Invitations to the Sept. 26 event were sent recently to members of the partnership and other Tampa business leaders from Rhea Law, an attorney and prominent Republican fundraiser who's chairwoman of the partnership's governing board.
"Senator Galvano has asked me to convene leadership from our business community to help Republicans maintain their slim Senate majority," the invitation said.
Law said Galvano and Simpson can "advance our region's most important priorities, including the funding of regionally significant transportation infrastructure."
One of the invitations went to prominent Tampa Democratic fundraiser Alex Sink, a former bank executive, state chief financial officer and unsuccessful candidate for governor.
Sink said charitable groups including the United Way and the Community Foundation have funded partnership projects in the past.
"Our community is represented by both Republicans and Democrats," she said. "It seems to me highly inappropriate that they're engaged in party fundraising. I'd say the same thing if they were raising money for Democrats."
In an interview, Homans said the partnership would take the same approach, too, if the other political party stood to advance the priorities of the Tampa Bay region.
"If the tables were turned," he said, "and it were Democrats in these same positions, we would be doing the same on behalf of the Democratic leadership."
In July, the partnership weighed in on the future of CareerSource Tampa Bay, the jointly run workforce development agencies that ousted their executive director earlier this year. In June, the partnership joined a delegation that visited Houston to learn more about developing local workforce talent.
But the partnership changed its mission in 2016 from a focus on economic development to "public policy and advocacy," and eliminated membership and funding from government agencies to allow for possible political advocacy.
Today, the organization has about 40 members, mostly private corporations that pay dues of $25,000 a year — or $50,000 for membership on the governing board.

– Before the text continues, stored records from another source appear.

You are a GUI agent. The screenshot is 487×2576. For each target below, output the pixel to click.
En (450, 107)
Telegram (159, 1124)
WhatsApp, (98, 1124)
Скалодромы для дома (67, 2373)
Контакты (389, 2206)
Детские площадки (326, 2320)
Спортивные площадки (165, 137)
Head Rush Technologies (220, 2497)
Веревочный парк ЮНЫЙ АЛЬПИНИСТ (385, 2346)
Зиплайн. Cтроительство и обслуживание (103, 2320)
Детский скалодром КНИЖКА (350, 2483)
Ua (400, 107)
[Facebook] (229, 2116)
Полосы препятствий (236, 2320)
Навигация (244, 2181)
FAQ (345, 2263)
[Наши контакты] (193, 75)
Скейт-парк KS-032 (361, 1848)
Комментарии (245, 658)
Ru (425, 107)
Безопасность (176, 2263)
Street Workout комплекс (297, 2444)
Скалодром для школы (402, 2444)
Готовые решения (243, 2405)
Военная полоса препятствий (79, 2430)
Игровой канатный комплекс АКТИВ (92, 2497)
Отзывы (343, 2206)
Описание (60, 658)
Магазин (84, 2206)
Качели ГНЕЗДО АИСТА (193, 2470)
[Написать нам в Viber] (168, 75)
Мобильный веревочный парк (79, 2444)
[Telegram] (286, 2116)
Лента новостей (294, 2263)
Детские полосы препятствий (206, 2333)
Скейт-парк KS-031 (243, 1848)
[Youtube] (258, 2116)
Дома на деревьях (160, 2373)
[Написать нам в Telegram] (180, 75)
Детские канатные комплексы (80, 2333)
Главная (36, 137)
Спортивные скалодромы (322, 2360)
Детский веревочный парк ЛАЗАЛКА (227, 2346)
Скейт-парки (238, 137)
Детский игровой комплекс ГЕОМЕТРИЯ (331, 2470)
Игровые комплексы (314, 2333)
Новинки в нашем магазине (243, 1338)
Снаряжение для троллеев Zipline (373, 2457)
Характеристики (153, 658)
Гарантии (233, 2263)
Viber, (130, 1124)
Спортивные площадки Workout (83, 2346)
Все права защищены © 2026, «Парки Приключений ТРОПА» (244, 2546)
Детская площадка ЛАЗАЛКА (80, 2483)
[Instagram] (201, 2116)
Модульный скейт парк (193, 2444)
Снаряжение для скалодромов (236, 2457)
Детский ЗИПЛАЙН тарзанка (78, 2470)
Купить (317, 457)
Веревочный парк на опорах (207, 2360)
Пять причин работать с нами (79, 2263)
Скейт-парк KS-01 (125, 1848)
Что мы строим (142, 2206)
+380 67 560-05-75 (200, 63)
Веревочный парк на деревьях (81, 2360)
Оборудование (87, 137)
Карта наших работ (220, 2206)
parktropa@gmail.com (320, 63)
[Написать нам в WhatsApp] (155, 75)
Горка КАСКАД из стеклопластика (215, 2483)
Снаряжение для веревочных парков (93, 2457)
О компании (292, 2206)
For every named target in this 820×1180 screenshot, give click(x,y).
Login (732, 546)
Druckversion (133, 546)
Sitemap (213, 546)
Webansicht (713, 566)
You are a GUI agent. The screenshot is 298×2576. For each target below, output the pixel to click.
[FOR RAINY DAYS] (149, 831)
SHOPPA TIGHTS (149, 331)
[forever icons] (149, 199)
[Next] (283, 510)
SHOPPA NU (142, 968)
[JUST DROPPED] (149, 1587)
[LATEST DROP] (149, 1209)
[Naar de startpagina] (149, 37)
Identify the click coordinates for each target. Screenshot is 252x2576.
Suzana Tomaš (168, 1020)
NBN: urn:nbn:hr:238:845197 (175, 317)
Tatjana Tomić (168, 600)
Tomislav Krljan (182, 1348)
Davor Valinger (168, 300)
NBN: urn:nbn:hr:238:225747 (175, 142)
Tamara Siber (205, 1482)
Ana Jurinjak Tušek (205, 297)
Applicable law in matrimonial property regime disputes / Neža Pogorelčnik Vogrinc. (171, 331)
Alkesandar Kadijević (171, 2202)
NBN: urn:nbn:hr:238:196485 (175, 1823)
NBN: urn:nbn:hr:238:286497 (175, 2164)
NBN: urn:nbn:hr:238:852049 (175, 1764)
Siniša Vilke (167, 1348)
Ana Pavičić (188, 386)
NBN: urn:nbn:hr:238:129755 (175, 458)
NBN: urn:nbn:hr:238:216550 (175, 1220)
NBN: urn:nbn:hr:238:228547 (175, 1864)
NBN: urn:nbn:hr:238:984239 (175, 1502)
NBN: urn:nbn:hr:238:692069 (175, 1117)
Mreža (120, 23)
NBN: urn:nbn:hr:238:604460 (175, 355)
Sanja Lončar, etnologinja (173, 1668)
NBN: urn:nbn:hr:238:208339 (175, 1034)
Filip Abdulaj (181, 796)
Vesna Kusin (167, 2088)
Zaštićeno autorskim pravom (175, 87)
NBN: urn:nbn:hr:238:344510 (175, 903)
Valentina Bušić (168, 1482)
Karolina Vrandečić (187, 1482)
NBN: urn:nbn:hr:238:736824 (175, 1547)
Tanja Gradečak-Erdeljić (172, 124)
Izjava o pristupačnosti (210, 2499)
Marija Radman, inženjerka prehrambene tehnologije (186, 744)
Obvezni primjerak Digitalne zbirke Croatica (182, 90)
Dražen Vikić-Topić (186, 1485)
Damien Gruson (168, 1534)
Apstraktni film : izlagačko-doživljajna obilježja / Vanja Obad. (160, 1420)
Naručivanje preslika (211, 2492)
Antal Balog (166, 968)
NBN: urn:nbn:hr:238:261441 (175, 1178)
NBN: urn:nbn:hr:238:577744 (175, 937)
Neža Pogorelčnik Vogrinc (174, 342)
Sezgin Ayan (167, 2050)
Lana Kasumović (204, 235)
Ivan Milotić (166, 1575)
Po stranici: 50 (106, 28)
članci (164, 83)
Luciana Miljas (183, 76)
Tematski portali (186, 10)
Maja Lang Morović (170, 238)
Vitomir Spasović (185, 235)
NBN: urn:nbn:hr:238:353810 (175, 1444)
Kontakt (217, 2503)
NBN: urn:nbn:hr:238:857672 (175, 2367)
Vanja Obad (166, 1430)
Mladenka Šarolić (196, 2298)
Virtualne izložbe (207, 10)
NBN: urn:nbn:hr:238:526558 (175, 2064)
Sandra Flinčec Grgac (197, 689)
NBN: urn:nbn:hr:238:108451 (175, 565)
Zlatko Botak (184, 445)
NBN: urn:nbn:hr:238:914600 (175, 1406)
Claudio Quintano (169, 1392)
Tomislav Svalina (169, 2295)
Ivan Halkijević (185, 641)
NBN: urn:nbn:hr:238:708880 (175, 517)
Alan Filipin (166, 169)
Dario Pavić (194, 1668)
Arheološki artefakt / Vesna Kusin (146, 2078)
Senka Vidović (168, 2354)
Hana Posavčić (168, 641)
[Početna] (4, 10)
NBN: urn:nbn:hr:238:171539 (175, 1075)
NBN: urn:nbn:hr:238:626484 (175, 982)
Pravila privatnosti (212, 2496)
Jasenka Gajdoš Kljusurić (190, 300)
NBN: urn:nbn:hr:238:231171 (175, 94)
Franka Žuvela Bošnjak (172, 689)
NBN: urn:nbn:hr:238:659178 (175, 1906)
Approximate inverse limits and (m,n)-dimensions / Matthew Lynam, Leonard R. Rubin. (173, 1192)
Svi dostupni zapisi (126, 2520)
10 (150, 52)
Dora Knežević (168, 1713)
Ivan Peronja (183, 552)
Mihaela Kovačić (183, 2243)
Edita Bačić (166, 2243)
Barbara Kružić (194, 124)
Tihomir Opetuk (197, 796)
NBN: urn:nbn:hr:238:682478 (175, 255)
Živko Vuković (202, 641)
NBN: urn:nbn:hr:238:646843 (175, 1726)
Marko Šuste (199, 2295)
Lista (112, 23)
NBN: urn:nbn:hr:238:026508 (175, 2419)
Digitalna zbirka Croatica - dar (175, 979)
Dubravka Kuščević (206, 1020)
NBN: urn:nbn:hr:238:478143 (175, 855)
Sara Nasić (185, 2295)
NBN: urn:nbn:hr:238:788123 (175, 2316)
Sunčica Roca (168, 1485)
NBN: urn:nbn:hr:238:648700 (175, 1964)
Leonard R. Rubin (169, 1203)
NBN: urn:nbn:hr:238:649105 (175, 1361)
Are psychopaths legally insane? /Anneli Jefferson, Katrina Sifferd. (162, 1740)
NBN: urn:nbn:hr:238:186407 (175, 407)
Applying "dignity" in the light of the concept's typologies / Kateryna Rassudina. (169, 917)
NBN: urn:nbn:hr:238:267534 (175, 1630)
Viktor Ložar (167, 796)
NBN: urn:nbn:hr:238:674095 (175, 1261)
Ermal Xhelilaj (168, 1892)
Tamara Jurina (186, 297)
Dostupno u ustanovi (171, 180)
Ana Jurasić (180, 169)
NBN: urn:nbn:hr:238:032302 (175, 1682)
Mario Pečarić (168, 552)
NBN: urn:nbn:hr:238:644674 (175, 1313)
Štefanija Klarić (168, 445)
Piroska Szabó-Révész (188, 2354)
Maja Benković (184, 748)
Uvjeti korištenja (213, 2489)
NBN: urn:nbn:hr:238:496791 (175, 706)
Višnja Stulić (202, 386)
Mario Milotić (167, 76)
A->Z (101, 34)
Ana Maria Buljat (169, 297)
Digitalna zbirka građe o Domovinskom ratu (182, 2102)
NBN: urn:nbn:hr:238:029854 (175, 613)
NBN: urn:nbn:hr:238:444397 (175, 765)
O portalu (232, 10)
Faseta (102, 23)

Homans said those companies can take tax deductions for their dues but must exempt the portion the organization uses to pay for lobbying.
He said the organization has not actually made any contribution to the GOP's state Senate committee. Costs of fundraisers usually are reported as in-kind campaign contributions, but Homans said other companies provided the food and beverages for the January fundraiser and he expects the same in September.
The GOP committee has given $302,691 in this election cycle to Sen. Dana Young, R-Tampa, who faces a challenge from Democratic state Rep. Janet Cruz. It has given Sen. Tom Lee, R-Thonotosassa, $50,000, and Sen. Jeff Brandes, R-St. Petersburg, $206,057.
As a 501(c)(6) organization under the Internal Revenue Code, the partnership can legally spend some money on political activity.
Homans said the political fundraising was discussed "at length" by the governing board beforehand.
Members of the board include USF President Judy Genshaft, TGH President John Couris and at least two executives with significant interest in spending by local public agencies — Tampa Bay Rays President Brian Auld, who is working on a financing plan for a new stadium, and Strategic Property Partners leader Jeff Vinik, whose company is spearheading the $3 billion Water Street Tampa project downtown.
Couris, Vinik and Auld declined through spokesmen to comment on the partnership's GOP fundraising.
Genshaft said through spokesman Adam Freeman that she "has established a track record of working productively with elected officials from all political parties," and won't go to the September event. She added that USF's partnership dues are paid for with privately donated USF Foundation money, not public funds.
The incoming Senate Democratic leader, who likely would become Senate president if Democrats were to win a majority, is Sen. Audrey Gibson of Jacksonville.
For that to happen, Democrats would have flip five seats during the Nov. 6 general election — a prospect that is seen as unlikely.